PASSAGE SHOWN —
A non-profit retail outlet in Bangalore is making waves with its play-based teaching techniques.

Walking into Sutradhar is like walking into an Enid Blyton novel. Colourful fish dangle from the ceiling. Wooden shelves overflow with stuffed animals, puppets, blocks, puzzles and wooden cars. A poster listing “101 ways to praise a child” marks the entry to the staff offices. This non-profit retail and workshop space in Bangalore sells toys and games and conducts workshops for children aged 10 and under.

“With young children, toys (dubbed teaching and learning materials) have an important role. Play is how they learn,” says Mandira Kumar, founder and chairperson of Sutradhar. The organisation also conducts research related to early childhood education. Their central theme is the ‘power of play’.

Sutradhar says their toys have been designed for specific purposes. For instance, babies watching the hanging fish learn how to focus their eyes on colour and movement; toddlers rolling wooden cars learn motor skills, and so on.

Kumar says that when it comes to early childhood, “India doesn’t have a great knowledge base.” Few are aware that the most critical development in children happens before the age of six — when they learn vocabulary, motor skills, and social skills essential for their future. “I’m really an advocate of the young child; If you don’t do it in the early years you’re only going to address the situation later,” Kumar says.

The lack of focus on early education first struck Kumar when she was travelling the country as the all-India education coordinator for Child Rights and You (an organisation that remains Sutradhar’s biggest funder). Although she saw many initiatives focusing on primary education, she rarely encountered programs dedicated to improving education for the early years. She founded Sutradhar in 1995 to be what she calls “a single-window resource centre” for supporting and promoting national efforts in this direction.

To this end, one of Sutradhar’s main activities is training teachers in play-based learning, an approach that Director Suparna Chattarji says “can be highly positive. It can make the classroom environment learner-friendly and informal.”

WHAT TO WORK ON —
**a)** Using the article on Sutradhar, decide whether each statement agrees with the text, and quote the deciding words for each one.
(i) Sutradhar runs workshops for children aged 10 and under.
(ii) Sutradhar was founded in 2005.
(iii) Child Rights and You is Sutradhar's biggest funder.
**b)** Answer these questions from the article on Sutradhar:
(i) What poster marks the entry to the staff offices?
(ii) What is Sutradhar's central theme?
(iii) What position does Suparna Chattarji hold?
**c)** Continue the article on Sutradhar from the point where it stops.
This material comes from a separate source unrelated to the article.

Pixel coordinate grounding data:
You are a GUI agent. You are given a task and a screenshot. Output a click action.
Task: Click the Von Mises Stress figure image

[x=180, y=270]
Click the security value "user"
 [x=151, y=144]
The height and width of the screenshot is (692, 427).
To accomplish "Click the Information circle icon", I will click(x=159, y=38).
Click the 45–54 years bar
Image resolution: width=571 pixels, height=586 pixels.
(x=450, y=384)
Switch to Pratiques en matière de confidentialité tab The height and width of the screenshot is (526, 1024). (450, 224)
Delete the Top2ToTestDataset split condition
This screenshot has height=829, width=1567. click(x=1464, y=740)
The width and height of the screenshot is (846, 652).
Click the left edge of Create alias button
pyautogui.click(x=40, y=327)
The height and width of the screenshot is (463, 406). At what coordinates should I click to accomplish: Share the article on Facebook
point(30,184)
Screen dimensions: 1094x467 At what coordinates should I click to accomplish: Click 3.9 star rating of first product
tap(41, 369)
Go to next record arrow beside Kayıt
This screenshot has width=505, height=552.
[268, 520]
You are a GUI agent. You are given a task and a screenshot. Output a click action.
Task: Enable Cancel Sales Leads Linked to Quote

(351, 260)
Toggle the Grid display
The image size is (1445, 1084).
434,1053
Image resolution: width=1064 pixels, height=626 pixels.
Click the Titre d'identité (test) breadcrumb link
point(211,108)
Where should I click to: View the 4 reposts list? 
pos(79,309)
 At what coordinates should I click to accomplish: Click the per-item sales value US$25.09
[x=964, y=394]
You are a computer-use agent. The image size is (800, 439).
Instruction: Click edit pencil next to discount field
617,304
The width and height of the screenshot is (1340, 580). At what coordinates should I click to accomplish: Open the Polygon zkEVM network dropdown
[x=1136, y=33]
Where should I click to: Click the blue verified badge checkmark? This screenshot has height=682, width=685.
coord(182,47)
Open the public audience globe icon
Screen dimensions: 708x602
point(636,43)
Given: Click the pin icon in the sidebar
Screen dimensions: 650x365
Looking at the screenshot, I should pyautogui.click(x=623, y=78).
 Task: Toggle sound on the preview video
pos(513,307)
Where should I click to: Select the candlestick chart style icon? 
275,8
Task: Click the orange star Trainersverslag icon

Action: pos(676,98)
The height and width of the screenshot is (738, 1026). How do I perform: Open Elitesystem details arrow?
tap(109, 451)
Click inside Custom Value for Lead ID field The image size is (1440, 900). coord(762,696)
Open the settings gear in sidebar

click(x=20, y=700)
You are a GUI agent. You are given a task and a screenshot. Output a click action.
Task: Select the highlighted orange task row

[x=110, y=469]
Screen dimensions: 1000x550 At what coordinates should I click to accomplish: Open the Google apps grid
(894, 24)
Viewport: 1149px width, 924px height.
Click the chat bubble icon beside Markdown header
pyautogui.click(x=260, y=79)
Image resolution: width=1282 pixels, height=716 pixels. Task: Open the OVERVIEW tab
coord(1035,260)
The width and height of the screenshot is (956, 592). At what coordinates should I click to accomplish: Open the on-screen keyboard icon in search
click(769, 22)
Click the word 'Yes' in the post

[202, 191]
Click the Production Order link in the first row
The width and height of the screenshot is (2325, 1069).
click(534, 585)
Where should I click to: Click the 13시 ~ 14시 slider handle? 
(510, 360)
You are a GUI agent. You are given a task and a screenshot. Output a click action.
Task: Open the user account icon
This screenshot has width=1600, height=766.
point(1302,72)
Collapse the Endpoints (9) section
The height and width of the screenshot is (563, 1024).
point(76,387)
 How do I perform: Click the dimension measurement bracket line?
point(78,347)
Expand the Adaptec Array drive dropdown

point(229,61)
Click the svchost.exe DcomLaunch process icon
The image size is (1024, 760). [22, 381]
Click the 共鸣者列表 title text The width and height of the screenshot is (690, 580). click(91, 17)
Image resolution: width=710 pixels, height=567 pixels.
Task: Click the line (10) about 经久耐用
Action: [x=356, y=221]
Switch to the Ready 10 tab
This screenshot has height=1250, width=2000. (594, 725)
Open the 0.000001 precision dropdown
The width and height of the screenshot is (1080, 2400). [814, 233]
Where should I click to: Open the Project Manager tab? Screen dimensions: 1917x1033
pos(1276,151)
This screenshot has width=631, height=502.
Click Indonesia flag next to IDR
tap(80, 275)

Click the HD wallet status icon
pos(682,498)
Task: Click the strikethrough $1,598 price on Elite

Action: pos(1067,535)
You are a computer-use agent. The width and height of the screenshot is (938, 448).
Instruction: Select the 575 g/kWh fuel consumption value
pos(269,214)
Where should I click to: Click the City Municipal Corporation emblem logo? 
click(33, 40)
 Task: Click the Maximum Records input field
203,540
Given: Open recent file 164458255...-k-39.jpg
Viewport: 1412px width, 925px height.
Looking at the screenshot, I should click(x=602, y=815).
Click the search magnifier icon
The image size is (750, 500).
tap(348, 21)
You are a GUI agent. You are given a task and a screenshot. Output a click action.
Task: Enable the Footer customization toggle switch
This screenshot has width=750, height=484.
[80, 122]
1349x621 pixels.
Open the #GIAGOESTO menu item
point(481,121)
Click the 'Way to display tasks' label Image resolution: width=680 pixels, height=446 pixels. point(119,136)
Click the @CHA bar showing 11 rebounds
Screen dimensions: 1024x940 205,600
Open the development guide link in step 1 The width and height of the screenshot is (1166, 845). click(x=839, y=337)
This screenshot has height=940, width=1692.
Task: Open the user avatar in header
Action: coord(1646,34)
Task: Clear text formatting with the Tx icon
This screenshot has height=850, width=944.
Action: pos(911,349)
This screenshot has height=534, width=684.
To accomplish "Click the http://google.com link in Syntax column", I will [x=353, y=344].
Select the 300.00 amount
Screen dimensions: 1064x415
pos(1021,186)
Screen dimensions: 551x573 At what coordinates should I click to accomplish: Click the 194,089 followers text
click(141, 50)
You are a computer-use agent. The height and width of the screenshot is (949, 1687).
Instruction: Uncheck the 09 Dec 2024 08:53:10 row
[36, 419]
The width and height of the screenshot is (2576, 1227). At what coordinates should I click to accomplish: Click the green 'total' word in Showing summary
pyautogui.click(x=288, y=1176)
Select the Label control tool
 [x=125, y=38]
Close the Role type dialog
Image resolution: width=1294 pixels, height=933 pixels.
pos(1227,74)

RESPONSE LIST —
**a)**
(i) Yes: "conducts workshops for children aged 10 and under"
(ii) No: "She founded Sutradhar in 1995"
(iii) Yes: "an organisation that remains Sutradhar’s biggest funder"

**b)**
(i) A poster listing “101 ways to praise a child”
(ii) The ‘power of play’
(iii) Director

**c)**
Educators are hungry for these types of techniques. Sarah Misra, the head of curriculum and training at Chrysalis High School in Bangalore, says, “Children in pre-primary are the most curious, and the biggest quality you need in science is curiosity. Yet, none of the preschool curricula has science.” Sutradhar’s science workshop gave her more than just great ideas for her classroom: it also changed her approach. “It taught me how to step back and let the child take over. Teachers usually rush in and give information, but we must let the child experience things,” she says.

Shanti, the facilitator in charge of primary grades in a free school run by the NGO Drik Pathshala, says she was amazed at children’s capabilities. “Even four-year olds can do division for three, four digits using the exercises from the workshop,” she says.

Not all educators are so optimistic, though. Kumar says that some struggle with the content. “Unfortunately in India, because the teacher has not been educated in a playful environment, play is sometimes seen as alien..”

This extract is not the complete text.